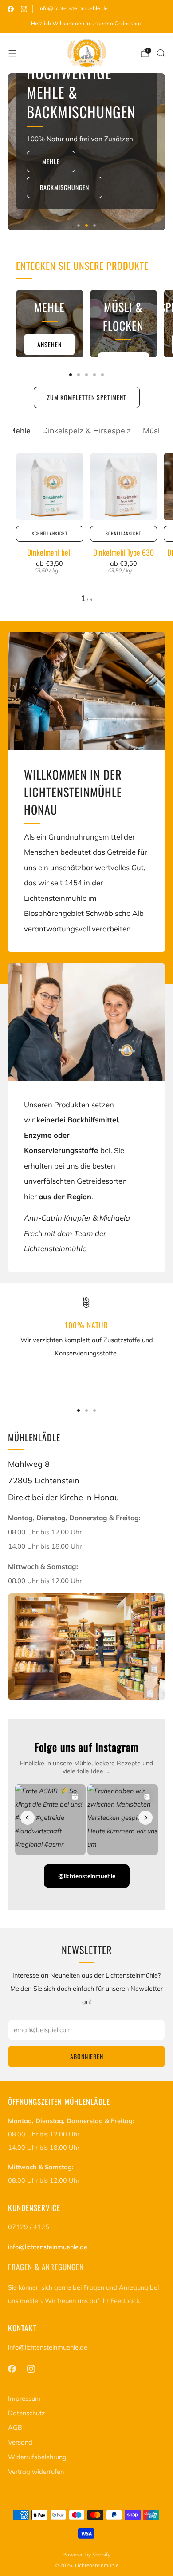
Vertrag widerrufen (36, 2472)
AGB (15, 2428)
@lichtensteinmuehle (86, 1875)
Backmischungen (64, 187)
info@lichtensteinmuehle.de (73, 8)
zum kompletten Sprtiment (86, 397)
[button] (78, 225)
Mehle (51, 161)
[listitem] (86, 24)
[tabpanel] (86, 527)
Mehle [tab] (20, 430)
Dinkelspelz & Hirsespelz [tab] (86, 430)
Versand (20, 2442)
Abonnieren (86, 2056)
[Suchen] (160, 52)
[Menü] (12, 53)
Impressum (24, 2398)
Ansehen (49, 344)
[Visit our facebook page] (10, 9)
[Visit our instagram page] (24, 9)
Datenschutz (26, 2413)
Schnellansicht (49, 533)
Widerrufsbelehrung (37, 2457)
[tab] (70, 374)
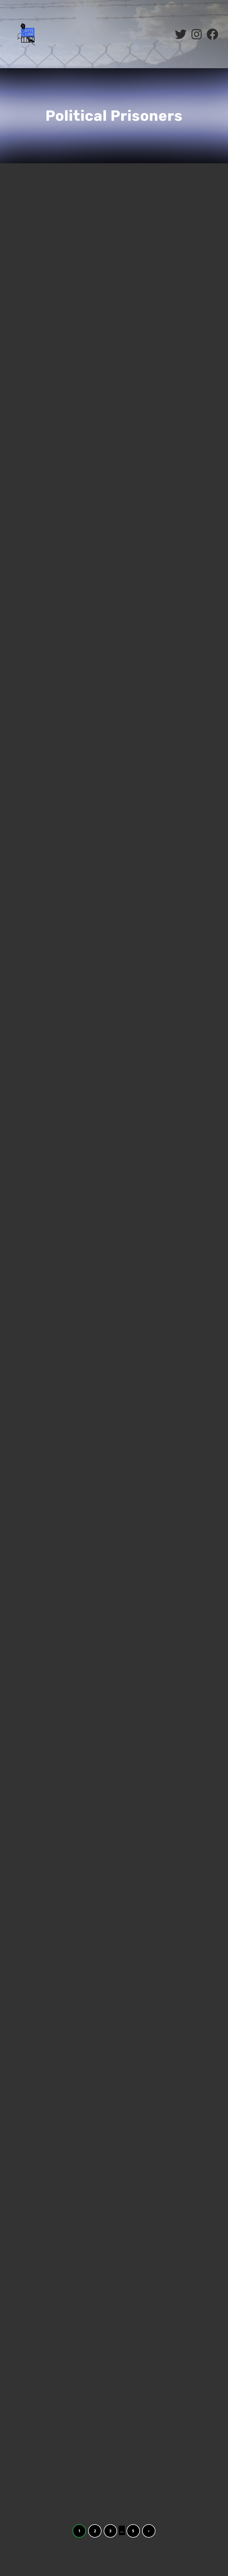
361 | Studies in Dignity (54, 203)
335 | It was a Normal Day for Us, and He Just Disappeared (56, 909)
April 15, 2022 (26, 1859)
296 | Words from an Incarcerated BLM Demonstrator (49, 2313)
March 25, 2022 (28, 2333)
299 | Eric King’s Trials (53, 1848)
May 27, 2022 (25, 1626)
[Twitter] (181, 34)
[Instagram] (196, 34)
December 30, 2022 (31, 688)
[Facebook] (212, 34)
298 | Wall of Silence (49, 2081)
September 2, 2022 (30, 1394)
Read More (24, 322)
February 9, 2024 (29, 214)
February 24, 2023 (30, 437)
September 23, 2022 (31, 1161)
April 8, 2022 (25, 2092)
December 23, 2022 (31, 929)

^^^^^^^^^^^^^^^^

TASK OBJECTIVE> Please print the entries shown above again, exactly, and skip the pictures.

ANSWER TO THIS EXERCISE>
Vertrag widerrufen (36, 2472)
AGB (15, 2428)
@lichtensteinmuehle (86, 1875)
Backmischungen (64, 187)
info@lichtensteinmuehle.de (73, 8)
zum kompletten Sprtiment (86, 397)
[button] (78, 225)
Mehle (51, 161)
[listitem] (86, 24)
[tabpanel] (86, 527)
Mehle [tab] (20, 430)
Dinkelspelz & Hirsespelz [tab] (86, 430)
Versand (20, 2442)
Abonnieren (86, 2056)
[Suchen] (160, 52)
[Menü] (12, 53)
Impressum (24, 2398)
Ansehen (49, 344)
[Visit our facebook page] (10, 9)
[Visit our instagram page] (24, 9)
Datenschutz (26, 2413)
Schnellansicht (49, 533)
Widerrufsbelehrung (37, 2457)
[tab] (70, 374)
361 | Studies in Dignity (54, 203)
335 | It was a Normal Day for Us, and He Just Disappeared (56, 909)
April 15, 2022 (26, 1859)
296 | Words from an Incarcerated BLM Demonstrator (49, 2313)
March 25, 2022 (28, 2333)
299 | Eric King’s Trials (53, 1848)
May 27, 2022 (25, 1626)
[Twitter] (181, 34)
[Instagram] (196, 34)
December 30, 2022 (31, 688)
[Facebook] (212, 34)
298 | Wall of Silence (49, 2081)
September 2, 2022 (30, 1394)
Read More (24, 322)
February 9, 2024 (29, 214)
February 24, 2023 (30, 437)
September 23, 2022 (31, 1161)
April 8, 2022 (25, 2092)
December 23, 2022 (31, 929)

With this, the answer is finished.